Marvao, a village of barely 150 people, sits on a dazzling rock outcrop only about 800 feet wide, 1,700 feet long and 2,800 feet above the surrounding Sever River valley.
Marvao, a village of barely 150 people, sits on a dazzling rock outcrop only about 800 feet wide, 1,700 feet long and 2,800 feet above the surrounding Sever River valley. Turismo de Portugal

The defenders of this fortified hilltop village on Portugal’s border with Spain were able to spot any Spanish invaders in the 17th century from miles away. That is, on a clear day.

On the kind of day my wife and I visited — freezing horizontal rain and fog so dense I could barely see past my thumb — every single Spaniard on the Iberian peninsula could have easily sneaked up on the defenders and slit their throats.

That crummy weather taught me two important vacation lessons. 1) If you’re hoping for the vast vistas, avoid the rainy season. 2) But if the food, wine and people are excellent, it’s a worthwhile adventure even in a blizzard.

Hilltop fortresses have always fascinated me, and I’m not sure why. Perhaps it’s the sense of safety they provide — say, a castle, even a drafty or ruined one. Perhaps the five-mile views give a sense of command over our world. Perhaps it’s because their residents are so isolated that they are exceptionally welcoming to outsiders. During a recent trip to Sicily, we enjoyed a couple of truly wonderful nights in the uber-charming fortified towns of Modica and Ragusa.

So when we decided on a Portuguese vacation, we set aside four days for a swing through a few of the country’s best-known fortified villages. Europe is chock-a-block with walled towns, built high above valleys because of the continent’s many bloody wars. And Portugal is no different. One tourist guide lists 27 castles and fortresses, virtually all on hilltops. We picked three villages strung along the eastern border with Spain, Portugal’s historical enemy, and the walled city of Evora, capital of the east-central Alentejo region justly famed for its food and wines.

Europe is chock-a-block with walled towns, built high above valleys because of the continent’s many bloody wars. And Portugal is no different.

Juan O. Tamayo

Evora is a quick 90-minute train ride from Lisbon’s Oriente Station, a hub for trains, subways and buses built in 1998 as a dazzling cathedral of transportation — think Gothic pillars and arches and a glass roof designed by acclaimed Spanish architect Santiago Calatrava. Our guidebook made no mention of this gem, but it’s most definitely worth a long look before boarding the train.

The old town of Evora, a UNESCO World Heritage Site, is a pleasant maze of narrow cobblestone streets and pocket plazas from the 15th to the 18th century, best initially explored aboard the red tourist buses run by Evora City Tour. Grab a bench on the central Plaza do Giraldo while waiting for the bus and enjoy the passing flow of university students, shoppers, business people and retired men arguing about the latest soccer games.

** SHORT EXERCISE 1 **
Answer these from the Portugal travel article:
(a) About how many people live in Marvao?
(b) How many castles and fortresses does one tourist guide list for Portugal?
(c) Which architect designed the glass roof of Lisbon's Oriente Station?
** SHORT EXERCISE 2 **
Carry on the Portugal travel article from the point where it ends.
The items that come next have no connection to the Portugal travel article.

** INFORMATION GIVEN **

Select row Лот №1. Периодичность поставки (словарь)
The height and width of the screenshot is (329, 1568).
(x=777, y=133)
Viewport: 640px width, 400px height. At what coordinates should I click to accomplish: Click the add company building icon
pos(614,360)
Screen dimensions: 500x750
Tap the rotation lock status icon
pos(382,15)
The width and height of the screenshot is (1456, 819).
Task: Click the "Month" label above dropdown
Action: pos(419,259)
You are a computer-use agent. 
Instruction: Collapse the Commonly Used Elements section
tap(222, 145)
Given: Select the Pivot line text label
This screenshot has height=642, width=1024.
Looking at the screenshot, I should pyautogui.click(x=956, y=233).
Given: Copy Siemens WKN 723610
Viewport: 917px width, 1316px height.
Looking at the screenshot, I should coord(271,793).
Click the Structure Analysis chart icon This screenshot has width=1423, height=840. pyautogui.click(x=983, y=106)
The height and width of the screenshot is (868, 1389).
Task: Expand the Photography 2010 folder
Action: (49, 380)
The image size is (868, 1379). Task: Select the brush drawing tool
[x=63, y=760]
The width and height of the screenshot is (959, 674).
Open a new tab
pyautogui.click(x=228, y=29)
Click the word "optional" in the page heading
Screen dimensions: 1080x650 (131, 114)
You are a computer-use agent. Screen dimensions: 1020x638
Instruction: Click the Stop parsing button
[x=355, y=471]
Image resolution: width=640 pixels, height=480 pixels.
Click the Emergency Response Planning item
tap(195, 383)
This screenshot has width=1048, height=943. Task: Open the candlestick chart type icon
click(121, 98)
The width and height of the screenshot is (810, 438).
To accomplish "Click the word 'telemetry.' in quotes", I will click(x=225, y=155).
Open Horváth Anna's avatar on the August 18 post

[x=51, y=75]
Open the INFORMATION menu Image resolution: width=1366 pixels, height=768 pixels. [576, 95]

** EXERCISE RESULT 1 **
(a) Barely 150.
(b) 27.
(c) Santiago Calatrava.

** EXERCISE RESULT 2 **
Once oriented on the town, we spent three days touring the ruins of a Roman temple from the first century AD, the town’s Gothic cathedral and its spectacular museum for sacred objects. The defensive stone walls that ring the old town are not the most impressive, but there’s a stunning collection of 18th century painted tiles known as azulejos at the Igreja (church) dos Loios.

Also stunning is the macabre Capela dos Ossos — Chapel of Bones — at the 16th century Igreja de Sao Francisco. Designed to make visitors reflect on the fleetness of life, its walls are covered top to bottom with thousands of skulls and leg and arm bones. A morbid sign over the entrance reads, “We the bones that are here await yours.”

Evora offers a choice of hotels, from the luxury Pousada dos Loios in a former convent and monastery to the cheap but lovely Solar de Monfalim, a 16th century manor house with a cozy arched gallery that overlooks a tree-shrouded plaza.

Food options are even broader, honoring the Alentejo’s reputation as the home of Portugal’s best dishes, from luscious chops from porco preto — the same black pig that Spaniards use for jamon Iberico — to creamy cheeses and dogfish soup. I confess, however, that I most enjoyed grazing my way through the bakeries that offered dozens of variations of pasteis — hockey puck-sized pastries filled with everything from custard to chestnuts and fruit compotes that should be enshrined in the Dessert Hall of Fame. All prices were astonishingly low, and many people in tourist spots speak English. 

To be honest, after the Chapel of Bones, we were ready to leave Evora. Many bus lines ply the Alentejo region, with good roads lined with picturesque stands of cork trees. But they are slow and infrequent, and it’s far more efficient to rent a car. Ask for an automatic shift unless you get a perverse kick out of shifting gears on steep, wet and winding roads.

Marvao, a village of barely 150 people, sits on a dazzling rock outcrop only about 800 feet wide, 1,700 feet long and 2,800 feet above the surrounding Sever River valley, an important Roman-era trade route. It lies at the end of a steep, 1  1/2 lane road with dramatic switchbacks and breathtaking views that prompted my petrified wife to repeatedly tell me, “It’s gorgeous. Don’t look. Slow down.”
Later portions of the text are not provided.